Let's try to draw a diagram with I/O which happens during the processing of a request of the very simple REST entry point. This entry point prepares arguments from the incoming requests, calls external service, formats responses, and sends it back. All I/O inputs (i.e. where data received) I'll keep pointing to left and all I/O outputs (i.e. where data sent) will point to right:
Vertical lines depict the interaction between application and external world, i.e. I/O operations.
Now let's ignore for the moment that all steps in this diagram logically belong to the same request and focus only on the I/O:
Some important observations:
- From the point of view of I/O, the application has many more inputs and outputs that we usually take into account at a logical level.
- The whole application is an asynchronous system driven by I/O events.
- At such a low-level, the structure of the application remains exactly the same - set of inputs, set of outputs, and set of transformations between them. But this time we have completely different sets of inputs, outputs, and transformations.
While in this very simple example we have only one input for every transformation, in more complex cases outputs may depend on more than one input. Also, usually, there is some kind of context which is passed across all transformations related to the same logical processing pipeline. For example, in the REST application, there are request and response contexts (often combined into one) which form the context passed through all processing steps of the same entry point.

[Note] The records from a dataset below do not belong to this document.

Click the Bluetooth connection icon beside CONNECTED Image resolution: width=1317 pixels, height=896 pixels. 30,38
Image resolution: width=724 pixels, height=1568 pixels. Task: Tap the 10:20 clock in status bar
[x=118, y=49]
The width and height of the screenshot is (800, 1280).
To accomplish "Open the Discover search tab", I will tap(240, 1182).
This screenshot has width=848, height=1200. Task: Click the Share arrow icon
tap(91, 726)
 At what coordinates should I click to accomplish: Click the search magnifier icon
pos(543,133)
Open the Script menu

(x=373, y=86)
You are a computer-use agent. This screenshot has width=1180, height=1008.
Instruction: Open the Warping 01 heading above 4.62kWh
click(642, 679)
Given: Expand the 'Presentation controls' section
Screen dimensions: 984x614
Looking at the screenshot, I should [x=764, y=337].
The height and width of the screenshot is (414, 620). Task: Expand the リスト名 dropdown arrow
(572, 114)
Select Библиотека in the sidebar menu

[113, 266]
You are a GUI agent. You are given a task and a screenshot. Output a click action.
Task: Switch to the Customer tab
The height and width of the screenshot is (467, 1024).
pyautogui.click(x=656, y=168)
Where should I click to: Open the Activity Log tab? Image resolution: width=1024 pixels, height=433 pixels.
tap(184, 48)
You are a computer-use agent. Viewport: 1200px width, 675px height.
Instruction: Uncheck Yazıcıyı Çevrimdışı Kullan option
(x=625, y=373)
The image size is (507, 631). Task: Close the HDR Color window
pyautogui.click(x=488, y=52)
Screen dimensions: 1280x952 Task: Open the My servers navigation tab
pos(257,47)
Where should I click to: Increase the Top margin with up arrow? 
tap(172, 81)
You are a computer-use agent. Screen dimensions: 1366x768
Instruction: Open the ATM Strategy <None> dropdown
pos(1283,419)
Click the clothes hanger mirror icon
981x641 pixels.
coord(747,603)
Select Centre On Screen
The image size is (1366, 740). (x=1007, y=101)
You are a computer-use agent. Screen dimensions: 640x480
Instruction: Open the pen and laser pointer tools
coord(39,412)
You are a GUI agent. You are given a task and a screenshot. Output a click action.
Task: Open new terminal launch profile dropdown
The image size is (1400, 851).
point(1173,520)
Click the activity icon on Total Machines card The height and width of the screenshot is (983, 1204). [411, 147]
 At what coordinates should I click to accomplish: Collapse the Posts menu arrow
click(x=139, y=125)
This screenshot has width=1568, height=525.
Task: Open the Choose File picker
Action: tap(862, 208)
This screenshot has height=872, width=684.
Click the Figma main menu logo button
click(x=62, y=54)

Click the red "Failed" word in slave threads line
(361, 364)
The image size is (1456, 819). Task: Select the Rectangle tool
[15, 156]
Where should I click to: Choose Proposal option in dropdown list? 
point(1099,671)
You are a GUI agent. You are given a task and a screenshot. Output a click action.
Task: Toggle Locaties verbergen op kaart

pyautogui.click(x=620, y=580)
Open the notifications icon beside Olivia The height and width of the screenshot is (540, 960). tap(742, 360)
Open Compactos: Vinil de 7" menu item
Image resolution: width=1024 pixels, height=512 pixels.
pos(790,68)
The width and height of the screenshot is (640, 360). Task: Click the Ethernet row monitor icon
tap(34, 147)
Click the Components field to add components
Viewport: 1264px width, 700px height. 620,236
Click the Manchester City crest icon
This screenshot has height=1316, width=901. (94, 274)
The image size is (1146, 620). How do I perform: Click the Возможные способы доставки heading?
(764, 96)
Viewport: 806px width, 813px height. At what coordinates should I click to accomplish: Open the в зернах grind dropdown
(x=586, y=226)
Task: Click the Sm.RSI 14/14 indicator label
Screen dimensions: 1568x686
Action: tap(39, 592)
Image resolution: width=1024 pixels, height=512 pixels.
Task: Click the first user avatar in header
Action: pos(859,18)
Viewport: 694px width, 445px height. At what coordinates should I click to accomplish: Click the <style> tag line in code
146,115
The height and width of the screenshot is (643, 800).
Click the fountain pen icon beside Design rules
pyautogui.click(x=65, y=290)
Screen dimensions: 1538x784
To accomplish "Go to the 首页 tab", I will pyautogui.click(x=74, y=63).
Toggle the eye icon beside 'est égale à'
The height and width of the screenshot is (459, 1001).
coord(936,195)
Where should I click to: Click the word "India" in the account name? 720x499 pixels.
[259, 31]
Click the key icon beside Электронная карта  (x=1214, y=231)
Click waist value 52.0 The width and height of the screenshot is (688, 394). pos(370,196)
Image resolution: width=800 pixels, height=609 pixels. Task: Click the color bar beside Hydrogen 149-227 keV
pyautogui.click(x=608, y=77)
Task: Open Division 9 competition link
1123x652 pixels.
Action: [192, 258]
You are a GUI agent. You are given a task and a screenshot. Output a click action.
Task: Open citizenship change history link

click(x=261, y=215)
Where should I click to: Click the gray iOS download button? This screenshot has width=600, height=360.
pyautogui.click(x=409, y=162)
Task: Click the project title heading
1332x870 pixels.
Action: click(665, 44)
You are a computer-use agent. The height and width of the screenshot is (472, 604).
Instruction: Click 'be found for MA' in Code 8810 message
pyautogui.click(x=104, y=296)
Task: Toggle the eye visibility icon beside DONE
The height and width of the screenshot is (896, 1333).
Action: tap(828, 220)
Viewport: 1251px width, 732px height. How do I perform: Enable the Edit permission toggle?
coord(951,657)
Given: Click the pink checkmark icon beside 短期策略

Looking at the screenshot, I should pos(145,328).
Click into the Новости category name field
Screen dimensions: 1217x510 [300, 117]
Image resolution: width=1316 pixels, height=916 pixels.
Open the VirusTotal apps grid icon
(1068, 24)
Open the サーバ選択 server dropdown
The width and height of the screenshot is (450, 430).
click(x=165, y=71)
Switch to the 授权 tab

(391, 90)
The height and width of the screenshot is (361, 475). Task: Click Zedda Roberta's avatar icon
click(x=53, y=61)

I want to emphasize: all backend applications have an identical structure shown above. The internal architecture and software stack used for implementation is irrelevant. Old-fashioned Java monolith and fancy serverless functions have the same structure from point of view of I/O.
Few Words About Transformations
At first look transformations at the diagrams above should be functions. After all, they take some parameters (input data + context) and produce some output (which is then sent). But such a function is only part of the transformation. There is a very important stage - synchronization. It often overlooked (especially if we're dealing with synchronous code), but it's very important since it directly affects application performance characteristics (see below). The purpose of the synchronization stage is to collect all necessary parameters and then pass them to transformation function. So, the whole transformation contains two parts - the synchronization stage followed by transformation function.
The synchronization part is one of two types - All and Any. The article dedicated to Data Dependency Graph explains these in more detail.
I/O and Application Performance
The look at the application as a set of Input-Transformation-Output elements is a crucial step for understanding application performance bottlenecks. There are only three factors which affect application performance:
- Input throughput
- Output throughput
- Transformation throughput
Let's start from the last item: transformation throughput. This part depends on several factors - overhead introduced by underlying software stack, for example. It also depends on the complexity of performed transformations. Some applications are computationally intensive (for example, blockchain and AI apps). Nevertheless, most backend applications have no significant computational load, and transformation throughput is limited by other factors:
- Overhead introduced by the software stack
- Overhead introduced by synchronous processing
The last item appears in traditional synchronous applications when they create and maintain a large number of threads, the vast majority of which just waits for the I/O.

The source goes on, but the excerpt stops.